Gonna, wanna, gotta....

Christmas coasters begun months ago, finally finished in time for the holiday.

Having spent the morning formatting a manuscript into what will be uploaded as a published novel, I have scrolled through that story a few times, adding page breaks between chapters, centering chapter headers and making the font large as well as bold. I added the title and end pages, and for now have included the first chapter of my next book, we'll see if I'm brave enough to release that into the wild, lol! Then there's the scan where I'm looking for any extraneous misspelled words, underlined in Word's red squiggle. Plenty of gonna's, wanna's, gotta's, lotta's, dunno's.... But fortunately nothing other than those colloquial uses within dialogue. Lots of them to be sure, plus a horde of then underlined in green. Word suggests and then instead of my preferred solo then. I don't bother changing that trove of alleged errors. Anything underlined in blue gets investigated, (and) then the whole enchilada is saved, stuck on a flash drive, and in a week I'll pull it out again, tweaking the Liner Notes at the end.

Thus is how I prep a manuscript for release, altering a document long considered as an under construction draft into a final version. These three novels were originally written in Open Office, but after my Ubuntu machine died, revisions took place on my Windows machine. The first two books uploaded just fine, and I'm hoping That Which Can Be Remembered does the same.

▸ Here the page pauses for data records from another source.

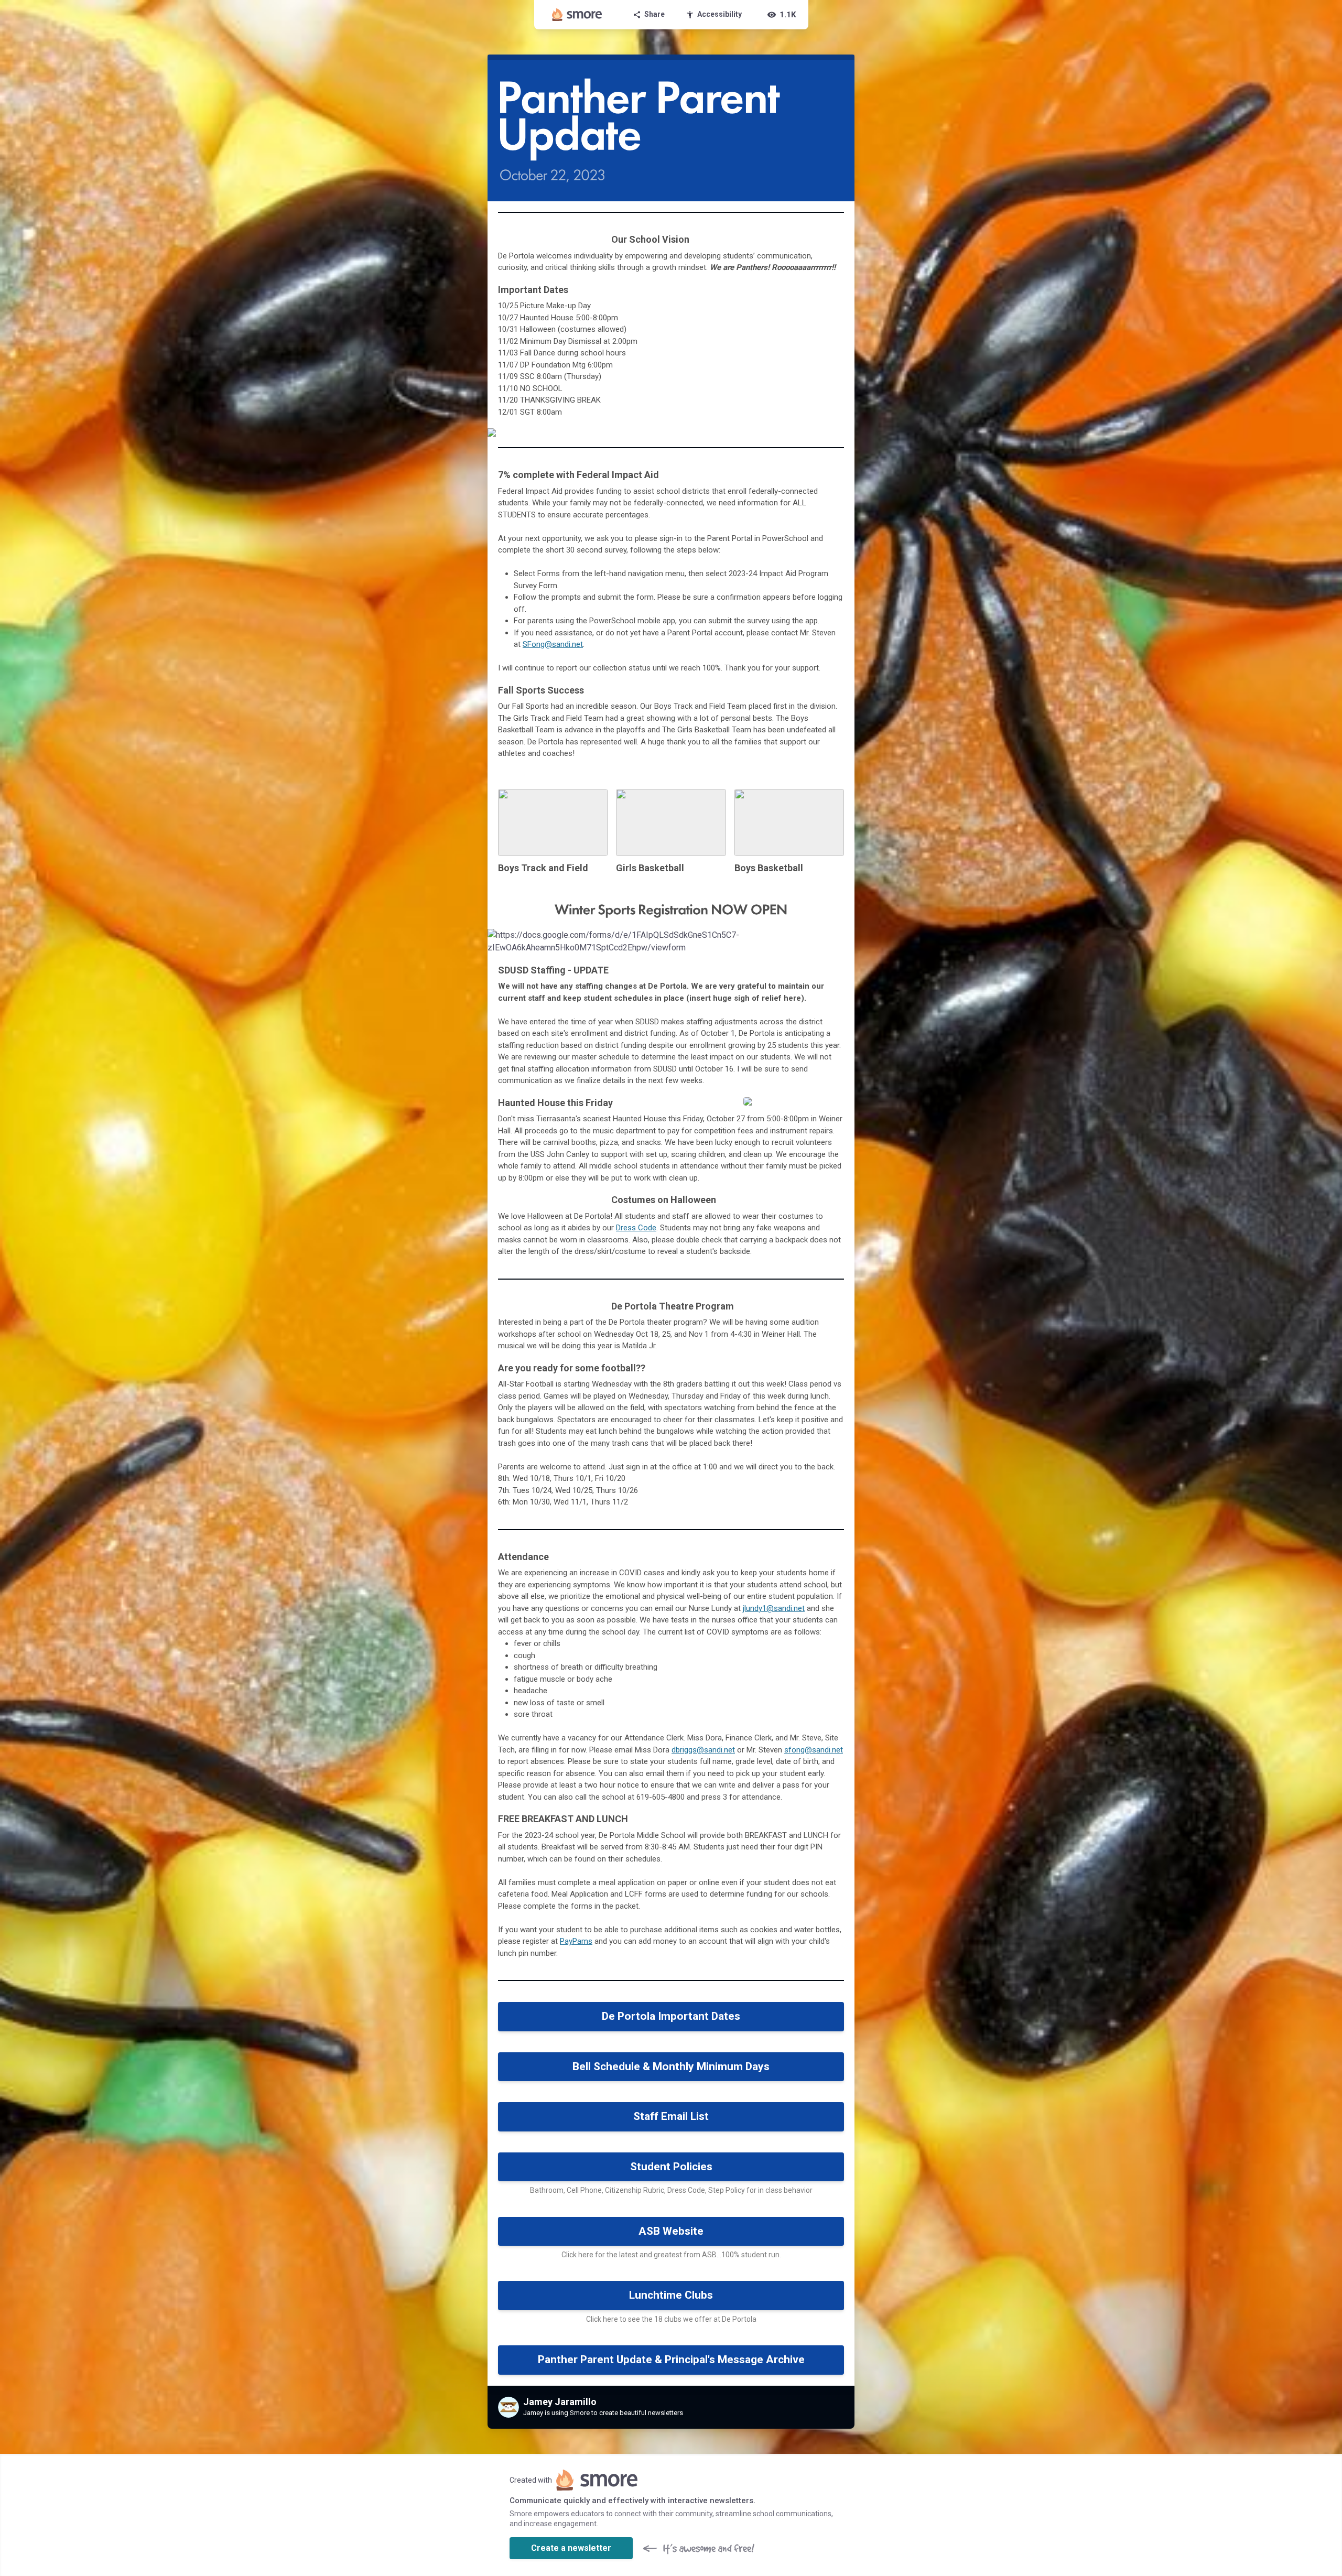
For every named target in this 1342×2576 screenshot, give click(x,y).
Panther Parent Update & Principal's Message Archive (671, 2359)
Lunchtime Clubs (671, 2295)
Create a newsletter (571, 2548)
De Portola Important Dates (671, 2016)
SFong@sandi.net (553, 644)
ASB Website (671, 2231)
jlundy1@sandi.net (774, 1608)
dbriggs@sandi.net (703, 1750)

Open Office didn't alert me to the gonna's and wanna's, nor did it point out grammatical mistakes. I enjoyed using it, yet I also appreciate the finer points Word possesses when it comes to spelling and grammar. I don't like how cranky Word gets because I'm using an old version of it, ahem, but beggars can't be choosers.

We're heading out of town at the end of the week to spend time with our eldest and celebrate some birthdays in that family. I had wanted to get this novel in a formatted state before our trip, and am pretty pleased to have made so much progress. December might seem a strange time to release a book, plenty of other items on the docket, yet I like the idea of ending the year with a new story for readers to enjoy during the holidays, as well as the finishing touch to another twelve months of my life as an author. Assuming I include the first chapter of my next book, I'm sort of committing to writing its sequel, ha ha, which theoretically sets up my first fiction project for 2023. When I get home from our travels, I'll sit down with that draft, then decide how committed to it I truly am. Thank goodness there are a few days between when we return and the release of TWCBR.

Perhaps that sounds a bit flaky, but I know better than to overthink things. I wanna write that story, but I gotta feel good about it. It's gonna be one of those kinda things that, oh I dunno, really grabs me. Maybe it has, perhaps I'm fooling myself. But if nothing else, That Which Can Be Remembered is in the homestretch, and in ten days you can claim your copy on Smashwords, hehehe!